Geography
- Location: Morehead City, North Carolina, North Carolina, United States

Organization
- Type: Non-profit
- Affiliated university: None

Services
- Beds: 135 inpatient, 13 Emergency Department Beds, 6 Express Care beds, and 5 CEU rooms.

History
- Founded: 1967

Links
- Website: http://www.carterethealth.org/
- Lists: Hospitals in North Carolina

= Carteret Health Care =

Carteret Health Care (formerly Carteret General Hospital) is a 135-bed, non-profit hospital in Morehead City, North Carolina.

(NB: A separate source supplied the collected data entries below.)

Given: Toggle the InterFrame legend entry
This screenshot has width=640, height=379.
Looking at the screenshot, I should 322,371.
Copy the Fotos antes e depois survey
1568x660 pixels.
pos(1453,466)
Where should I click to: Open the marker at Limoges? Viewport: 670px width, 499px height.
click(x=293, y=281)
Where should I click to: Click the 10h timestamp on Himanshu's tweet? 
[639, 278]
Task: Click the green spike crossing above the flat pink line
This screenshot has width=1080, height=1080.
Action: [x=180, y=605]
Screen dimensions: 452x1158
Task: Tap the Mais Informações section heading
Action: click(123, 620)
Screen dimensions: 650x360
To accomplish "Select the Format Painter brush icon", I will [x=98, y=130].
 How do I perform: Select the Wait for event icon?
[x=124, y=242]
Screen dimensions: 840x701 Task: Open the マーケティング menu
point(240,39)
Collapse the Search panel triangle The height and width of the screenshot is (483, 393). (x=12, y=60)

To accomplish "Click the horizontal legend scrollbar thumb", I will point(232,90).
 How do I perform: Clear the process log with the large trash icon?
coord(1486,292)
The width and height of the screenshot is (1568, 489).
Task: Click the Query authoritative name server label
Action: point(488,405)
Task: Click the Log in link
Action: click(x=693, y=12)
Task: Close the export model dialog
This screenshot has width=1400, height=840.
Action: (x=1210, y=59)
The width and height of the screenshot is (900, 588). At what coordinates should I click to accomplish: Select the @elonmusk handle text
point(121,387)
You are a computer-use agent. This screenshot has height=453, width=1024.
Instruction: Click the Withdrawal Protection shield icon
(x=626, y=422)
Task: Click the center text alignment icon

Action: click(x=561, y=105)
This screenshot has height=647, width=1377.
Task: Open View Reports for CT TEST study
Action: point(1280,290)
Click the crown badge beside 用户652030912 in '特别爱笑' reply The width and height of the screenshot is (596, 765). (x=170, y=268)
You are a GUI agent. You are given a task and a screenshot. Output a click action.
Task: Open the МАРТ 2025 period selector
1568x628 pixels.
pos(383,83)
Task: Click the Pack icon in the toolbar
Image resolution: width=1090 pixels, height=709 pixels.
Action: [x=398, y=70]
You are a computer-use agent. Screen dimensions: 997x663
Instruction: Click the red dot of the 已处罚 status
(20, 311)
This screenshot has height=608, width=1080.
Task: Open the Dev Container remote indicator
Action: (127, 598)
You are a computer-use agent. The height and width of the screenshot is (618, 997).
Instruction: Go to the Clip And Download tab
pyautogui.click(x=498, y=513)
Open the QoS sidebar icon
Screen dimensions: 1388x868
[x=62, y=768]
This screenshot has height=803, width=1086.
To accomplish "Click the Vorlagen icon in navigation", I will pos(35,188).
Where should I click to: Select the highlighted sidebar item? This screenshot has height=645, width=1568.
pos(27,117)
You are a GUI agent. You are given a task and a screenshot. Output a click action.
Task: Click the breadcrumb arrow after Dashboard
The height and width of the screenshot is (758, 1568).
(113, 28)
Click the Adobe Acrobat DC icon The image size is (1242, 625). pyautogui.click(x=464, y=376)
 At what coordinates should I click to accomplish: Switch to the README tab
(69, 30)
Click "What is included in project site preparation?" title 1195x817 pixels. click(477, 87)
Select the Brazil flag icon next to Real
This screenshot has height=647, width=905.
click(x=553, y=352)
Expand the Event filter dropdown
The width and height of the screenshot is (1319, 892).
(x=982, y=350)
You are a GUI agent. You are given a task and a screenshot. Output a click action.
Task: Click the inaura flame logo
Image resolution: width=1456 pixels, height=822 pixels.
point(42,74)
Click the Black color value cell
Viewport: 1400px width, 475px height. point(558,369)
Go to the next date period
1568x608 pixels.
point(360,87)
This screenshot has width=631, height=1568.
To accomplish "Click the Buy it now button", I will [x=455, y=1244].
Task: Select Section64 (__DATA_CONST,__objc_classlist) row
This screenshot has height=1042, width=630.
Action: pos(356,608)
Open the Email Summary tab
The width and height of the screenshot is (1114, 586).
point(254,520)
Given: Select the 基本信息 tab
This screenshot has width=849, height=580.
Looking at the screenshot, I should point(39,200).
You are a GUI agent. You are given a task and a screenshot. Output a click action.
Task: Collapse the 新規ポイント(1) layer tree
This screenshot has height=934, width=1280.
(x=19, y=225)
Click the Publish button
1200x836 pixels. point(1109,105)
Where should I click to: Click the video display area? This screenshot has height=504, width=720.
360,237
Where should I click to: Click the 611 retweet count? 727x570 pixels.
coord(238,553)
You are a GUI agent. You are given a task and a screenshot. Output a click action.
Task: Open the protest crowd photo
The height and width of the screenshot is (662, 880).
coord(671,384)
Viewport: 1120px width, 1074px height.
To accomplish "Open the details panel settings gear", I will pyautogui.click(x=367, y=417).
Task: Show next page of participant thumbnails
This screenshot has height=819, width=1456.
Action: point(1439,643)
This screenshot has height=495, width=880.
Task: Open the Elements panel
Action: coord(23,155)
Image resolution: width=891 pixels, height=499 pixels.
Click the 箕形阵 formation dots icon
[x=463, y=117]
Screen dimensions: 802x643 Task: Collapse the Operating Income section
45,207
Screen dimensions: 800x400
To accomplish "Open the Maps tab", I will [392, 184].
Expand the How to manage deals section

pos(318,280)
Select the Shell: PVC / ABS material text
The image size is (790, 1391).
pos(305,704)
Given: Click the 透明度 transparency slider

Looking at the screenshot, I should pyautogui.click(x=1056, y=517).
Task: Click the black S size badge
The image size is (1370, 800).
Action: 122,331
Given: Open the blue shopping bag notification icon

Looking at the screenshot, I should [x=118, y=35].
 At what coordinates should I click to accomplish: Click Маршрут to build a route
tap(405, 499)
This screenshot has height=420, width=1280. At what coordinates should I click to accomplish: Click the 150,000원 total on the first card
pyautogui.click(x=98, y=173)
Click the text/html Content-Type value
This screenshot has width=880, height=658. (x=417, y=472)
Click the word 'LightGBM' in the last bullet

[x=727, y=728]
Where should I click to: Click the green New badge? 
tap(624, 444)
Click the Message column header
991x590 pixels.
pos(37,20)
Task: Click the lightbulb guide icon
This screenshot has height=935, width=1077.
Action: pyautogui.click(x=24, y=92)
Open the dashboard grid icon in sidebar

Carteret General was founded in 1967.

==Hospitalist Program==
Most general medical patients are admitted through the emergency department (ED) by the "Hospitalist" Physicians group. The doctors are in the hospital 24 hours per day and 7 days per week. They work 12-hour shifts to ensure continuity of care but also aim to prevent excessive physician fatigue. Patients who have experienced admission through the hospitalist group generally give the idea rave reviews.

==Equipment==

The hospital began upgrading to new beds that are designed for comfort and safety in 2003. All the beds are now computerized, with special capabilities such as being able to weigh the patient in bed and alleviate pressure points. Safety engineering features such as low bed height and a patient position monitor that alerts staff when a patient is moving in and out of bed has reduced the likelihood of falls. For the 2003 upgrade, standard beds costs approximately $8,000, while high-end beds for the intensive care and surgical units cost between $17,000 and $23,000.

A remote control InTouch Health RP-7 robot named Riley was purchased in 2011. It allows staff members and patients almost immediate access to stroke experts at Wake Forest University Baptist Medical Center. The robot has two-way live video chat capabilities which allows physicians to remotely diagnose strokes and quickly develop care plans.